Problem description: Look through the material below and copy exactly the lines from the line with "Viewport: 1456px width, 819px" to the line with "The image size is (1456, 822).", those two lines included.

Listed entries:
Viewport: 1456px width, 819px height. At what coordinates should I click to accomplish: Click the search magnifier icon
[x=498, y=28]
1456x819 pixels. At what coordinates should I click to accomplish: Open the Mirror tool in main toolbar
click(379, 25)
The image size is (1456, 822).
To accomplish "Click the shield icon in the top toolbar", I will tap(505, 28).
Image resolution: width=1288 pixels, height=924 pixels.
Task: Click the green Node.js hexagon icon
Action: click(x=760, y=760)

* * *

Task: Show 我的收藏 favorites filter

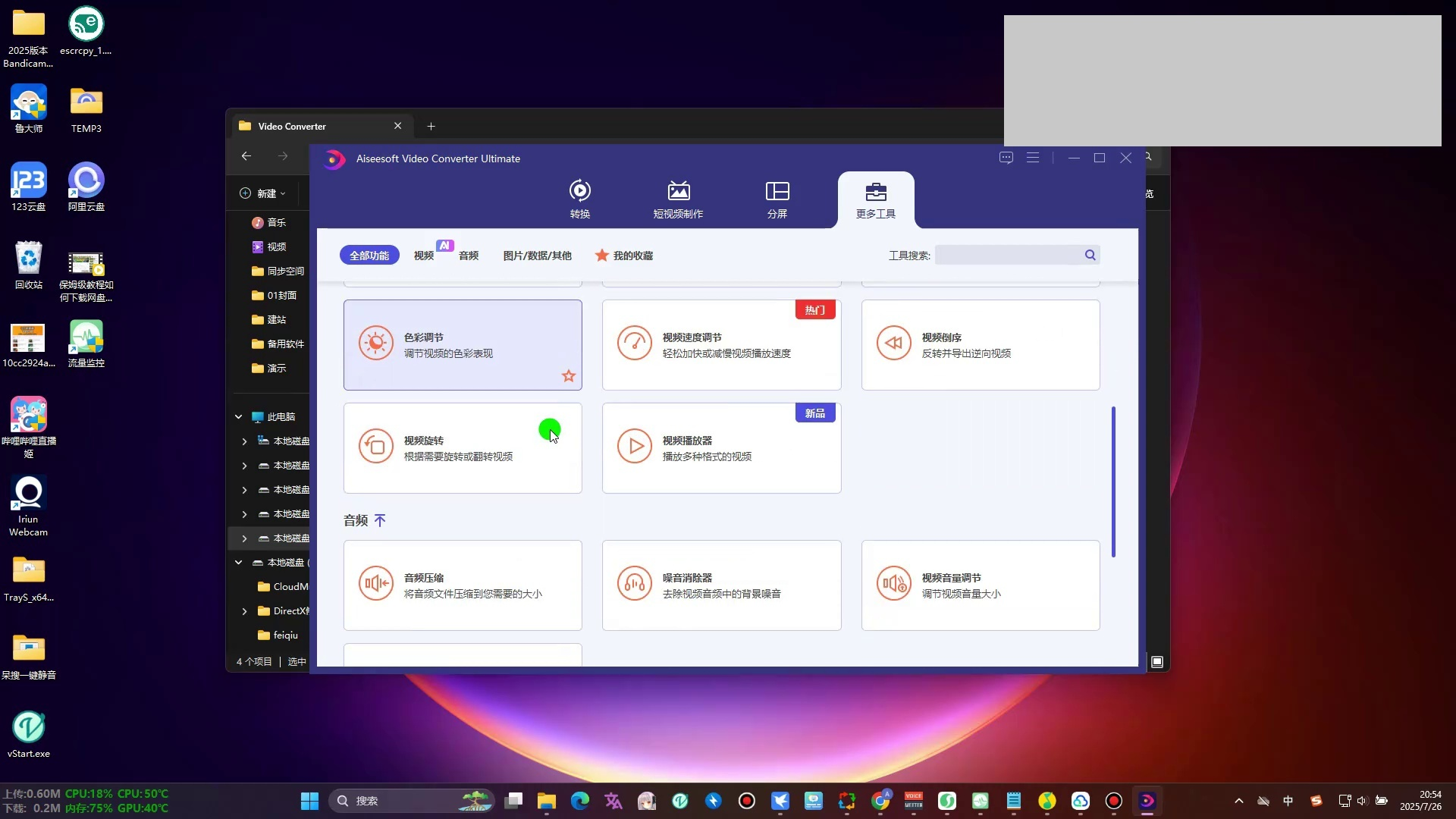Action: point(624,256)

Response to this task:
Viewport: 1456px width, 819px height. At what coordinates should I click to accomplish: Click the search magnifier icon
[x=498, y=28]
1456x819 pixels. At what coordinates should I click to accomplish: Open the Mirror tool in main toolbar
click(379, 25)
The image size is (1456, 822).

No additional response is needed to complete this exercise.